#### What is required:
Copy out the lines of the material that include the string "scrollbar".

Record extracts Start Marker

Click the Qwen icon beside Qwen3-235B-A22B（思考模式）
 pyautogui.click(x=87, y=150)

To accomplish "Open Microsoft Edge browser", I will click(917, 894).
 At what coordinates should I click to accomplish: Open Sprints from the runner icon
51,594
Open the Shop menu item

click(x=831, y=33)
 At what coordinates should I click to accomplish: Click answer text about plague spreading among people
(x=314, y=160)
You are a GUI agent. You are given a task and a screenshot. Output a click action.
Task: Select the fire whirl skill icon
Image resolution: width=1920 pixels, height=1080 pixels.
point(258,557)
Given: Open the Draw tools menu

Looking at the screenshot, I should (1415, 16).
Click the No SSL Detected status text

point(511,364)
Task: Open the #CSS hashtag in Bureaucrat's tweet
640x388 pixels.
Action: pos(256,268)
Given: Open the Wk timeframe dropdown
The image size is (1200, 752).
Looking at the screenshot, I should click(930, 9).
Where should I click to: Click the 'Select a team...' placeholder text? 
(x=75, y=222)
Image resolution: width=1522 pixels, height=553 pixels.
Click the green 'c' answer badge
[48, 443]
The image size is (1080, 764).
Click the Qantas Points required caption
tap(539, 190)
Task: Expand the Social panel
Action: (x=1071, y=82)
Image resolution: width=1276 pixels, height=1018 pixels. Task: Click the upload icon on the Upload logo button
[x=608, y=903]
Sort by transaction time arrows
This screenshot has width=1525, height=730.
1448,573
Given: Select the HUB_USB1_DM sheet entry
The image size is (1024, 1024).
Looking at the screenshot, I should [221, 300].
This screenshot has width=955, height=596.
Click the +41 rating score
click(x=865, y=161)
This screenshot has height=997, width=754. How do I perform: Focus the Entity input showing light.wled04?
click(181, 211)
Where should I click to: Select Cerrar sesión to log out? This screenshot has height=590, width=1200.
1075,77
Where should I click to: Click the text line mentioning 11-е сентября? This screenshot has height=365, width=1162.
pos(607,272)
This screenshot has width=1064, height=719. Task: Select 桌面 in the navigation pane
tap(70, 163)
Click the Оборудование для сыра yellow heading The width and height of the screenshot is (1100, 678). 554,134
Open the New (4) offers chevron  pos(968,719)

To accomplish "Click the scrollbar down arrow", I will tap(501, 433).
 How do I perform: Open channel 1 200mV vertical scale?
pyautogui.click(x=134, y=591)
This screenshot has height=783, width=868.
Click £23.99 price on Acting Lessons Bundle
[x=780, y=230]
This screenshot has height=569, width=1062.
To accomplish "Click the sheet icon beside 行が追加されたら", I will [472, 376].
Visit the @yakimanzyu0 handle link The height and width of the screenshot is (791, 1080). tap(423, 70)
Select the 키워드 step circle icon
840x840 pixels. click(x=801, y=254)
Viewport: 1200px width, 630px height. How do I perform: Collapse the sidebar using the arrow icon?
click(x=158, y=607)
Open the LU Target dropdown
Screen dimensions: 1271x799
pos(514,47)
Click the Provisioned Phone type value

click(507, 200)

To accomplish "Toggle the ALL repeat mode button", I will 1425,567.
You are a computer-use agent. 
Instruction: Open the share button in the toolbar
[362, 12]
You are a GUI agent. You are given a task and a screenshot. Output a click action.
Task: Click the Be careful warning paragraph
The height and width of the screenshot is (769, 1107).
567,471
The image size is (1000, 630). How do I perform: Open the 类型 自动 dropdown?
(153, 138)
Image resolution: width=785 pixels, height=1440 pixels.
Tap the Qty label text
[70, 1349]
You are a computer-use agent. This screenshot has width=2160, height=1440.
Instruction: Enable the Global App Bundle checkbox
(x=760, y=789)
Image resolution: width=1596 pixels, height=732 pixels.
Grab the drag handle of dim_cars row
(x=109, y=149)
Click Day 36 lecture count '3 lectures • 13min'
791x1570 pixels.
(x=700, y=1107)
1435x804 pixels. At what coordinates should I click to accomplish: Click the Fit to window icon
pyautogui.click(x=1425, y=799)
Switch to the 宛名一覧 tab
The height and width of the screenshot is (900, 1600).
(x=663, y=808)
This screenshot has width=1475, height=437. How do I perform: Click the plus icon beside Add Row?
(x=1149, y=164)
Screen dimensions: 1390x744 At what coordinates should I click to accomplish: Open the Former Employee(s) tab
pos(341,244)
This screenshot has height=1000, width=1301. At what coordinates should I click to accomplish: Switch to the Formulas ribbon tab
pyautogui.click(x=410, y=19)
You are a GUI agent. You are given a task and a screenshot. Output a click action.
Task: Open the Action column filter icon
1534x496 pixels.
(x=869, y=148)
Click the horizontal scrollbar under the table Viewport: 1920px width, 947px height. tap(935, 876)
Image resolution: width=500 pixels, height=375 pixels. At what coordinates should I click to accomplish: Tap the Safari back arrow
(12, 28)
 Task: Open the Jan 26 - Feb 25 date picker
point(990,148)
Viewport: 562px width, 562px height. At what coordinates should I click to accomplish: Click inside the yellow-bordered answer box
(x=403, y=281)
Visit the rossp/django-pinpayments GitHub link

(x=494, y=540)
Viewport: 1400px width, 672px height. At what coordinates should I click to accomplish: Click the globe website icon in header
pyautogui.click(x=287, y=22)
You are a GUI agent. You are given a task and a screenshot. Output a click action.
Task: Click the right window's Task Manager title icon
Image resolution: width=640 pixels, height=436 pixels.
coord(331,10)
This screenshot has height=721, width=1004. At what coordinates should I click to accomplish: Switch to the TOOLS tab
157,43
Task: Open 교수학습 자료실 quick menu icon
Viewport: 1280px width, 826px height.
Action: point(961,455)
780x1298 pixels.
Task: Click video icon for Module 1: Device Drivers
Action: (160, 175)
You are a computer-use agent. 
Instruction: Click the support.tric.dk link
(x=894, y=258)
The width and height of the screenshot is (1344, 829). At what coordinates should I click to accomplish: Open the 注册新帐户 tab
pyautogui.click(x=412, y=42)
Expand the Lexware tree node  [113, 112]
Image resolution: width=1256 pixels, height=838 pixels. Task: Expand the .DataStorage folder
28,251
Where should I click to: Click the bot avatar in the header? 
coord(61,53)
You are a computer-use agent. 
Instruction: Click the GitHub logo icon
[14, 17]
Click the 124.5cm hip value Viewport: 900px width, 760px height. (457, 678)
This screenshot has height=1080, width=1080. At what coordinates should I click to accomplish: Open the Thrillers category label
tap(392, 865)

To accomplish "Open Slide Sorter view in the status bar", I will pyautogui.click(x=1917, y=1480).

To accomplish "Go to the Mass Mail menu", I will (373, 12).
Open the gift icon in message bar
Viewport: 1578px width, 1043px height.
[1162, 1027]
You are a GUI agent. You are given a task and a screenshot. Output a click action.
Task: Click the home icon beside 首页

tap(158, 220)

Record extracts End Marker

#### Solution to this task:
To accomplish "Click the scrollbar down arrow", I will tap(501, 433).
Click the horizontal scrollbar under the table Viewport: 1920px width, 947px height. tap(935, 876)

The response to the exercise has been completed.